Mente e Cervello 11 ottobre 2010

Le tecniche di stimolazione cerebrale profonda (Deep Brain Stimulation) hanno preso in questi ultimi anni, in ambito neurochirurgico, il posto delle tecniche di ablazione utilizzate, in precedenza, per il trattamento dei disturbi del movimento. Accanto alle iniziali applicazioni (morbo di Parkinson, sindrome di Tourette) si sono via via aggiunte nuove indicazioni: epilessia, cefalea a grappolo, disturbi psichici (sindrome ossessiva-compulsiva, psicosi farmaco-resistenti, gravi depressioni) e disturbi della condotta alimentare (obesità, anoressia).

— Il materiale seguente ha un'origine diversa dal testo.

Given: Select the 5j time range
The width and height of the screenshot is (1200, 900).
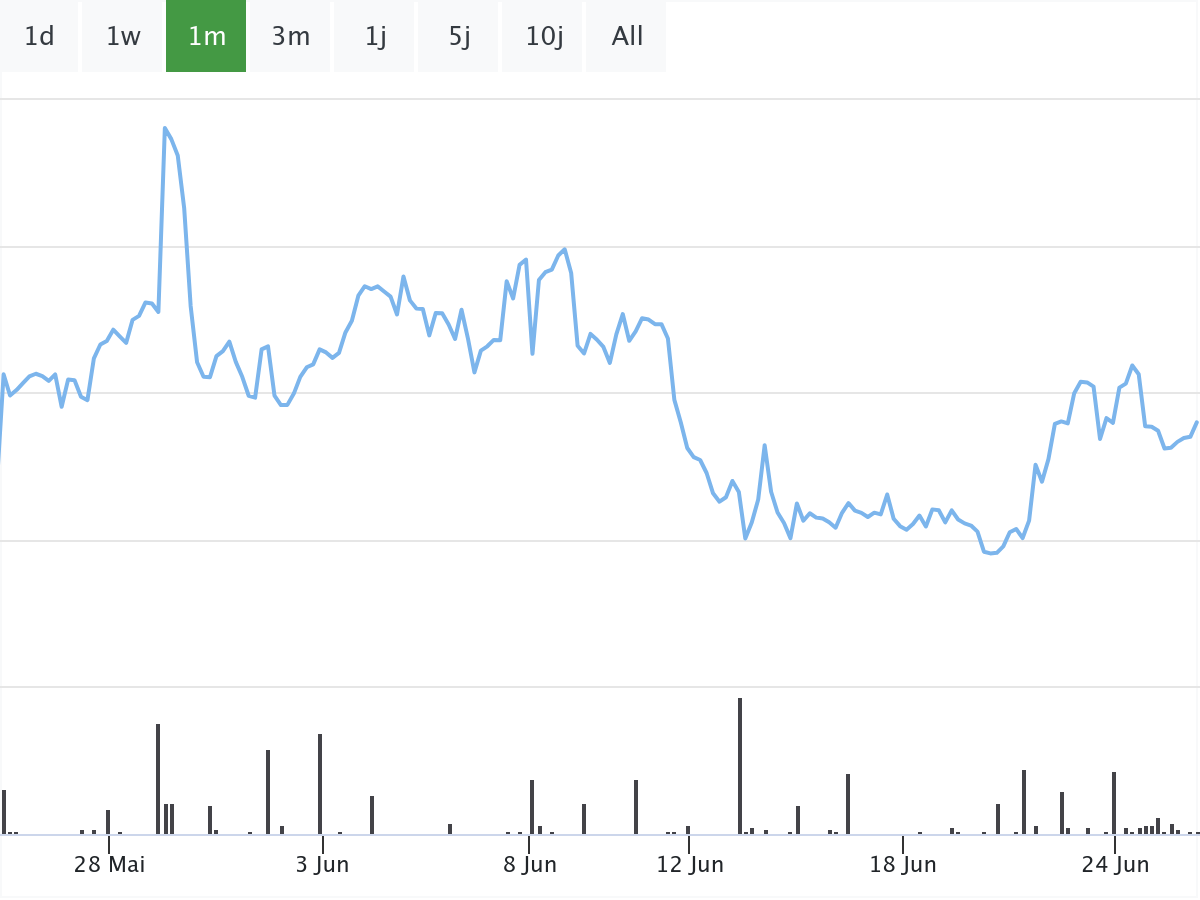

Questo impone nuove riflessioni: stabilire se e come procedere sul piano scientifico (trials clinici), definire norme di tutela per i pazienti e metodologia di condotta degli operatori, puntualizzare i problemi giuridici ed etici sulla liceità di questi interventi che portano a una “manipolazione” del cervello che influenza anche la mente. Sugli aspetti scientifici ed etici di queste moderne tecniche di neuromodulazione cerebrale il CESPEB e il IRCCS Galeazzi hanno organizzato nella data di lunedì 11 ottobre 2010 un convegno presso l’Auditorium dell’edificio U12 dell’Università degli Studi di Milano Bicocca.